Must be some clever caching from the devs I guess, or that I am testing it in october2017, which could mean latest sexiest version of split string.
set statistics time off
set nocount on
declare @datetime datetime= getdate()
select @datetime
declare @varchar nvarchar(1)
declare @int int
declare @max int =0
while @max < 1000000
begin
–select @int=value from OPENJSON('[1,5,3,4]')where value=6 –23 seconds
select @varchar=value from OPENJSON('["A","5","C","D"]') where value='B' –25 Seconds
–select @varchar = value from string_split('A,B,C,D',',') where value = 'z' –4 Seconds
set @max = @max+1
END
select datediff(second,@datetime,getdate())
Hi Aaron,
Your post looks very informative. I am looking for a way to split delimited values in a memory optimized stored procedure. But nothing (String_split, cte, Charindex) is supported in memory optimized objects.
Can you explain the use case? Why can't you split outside the memory-optimized stored procedure? Use a TVP, some other way before it gets there. Also are you sure you're getting the performance benefits from the native compiled procedure that you think you are, with or without sneaking expensive string splitting into the process?

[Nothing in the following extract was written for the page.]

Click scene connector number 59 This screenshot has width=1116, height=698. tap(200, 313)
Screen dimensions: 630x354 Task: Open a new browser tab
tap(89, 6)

The performance testing here is a real eye-opener. Many thanks to Aaron et al.
Quite apart from the performance testing, I've been wondering about an issue not (yet) addressed in the official docs. Are the results returned by the STRING_SPLIT function returned in the order received? This is usually important when parsing CSV data but also in the examples cited above for parsing lists of number. The order matters!
Recently I wanted to use STRING_SPLIT to extract the last word from a sentence with blanks as delimiters. (ignoring punctuation for the moment). Then I had this doubt. Is there a guarantee that the function returns the result set in the order of the input. If not, is there a mitigation?
Super analysis! Thanks Aaron et al.
Quite apart from the performance angle, I've wondering of late if STRING_SPLIT guarantees the result set will be in the same order as the delimited input tokens. This is necessary for processing CSV input, e.g. where you are matching the rows from the result set with the columns in the CSV input you supply.
Recently I wanted to use STRING_SPLIT as a helper to grab the last word of a space-delimited sentence, then got worried since the docs don't seem to offer a guarantee of result set order. If the order is *not* guaranteed, what other approaches would be viable that *would* preserve the result order?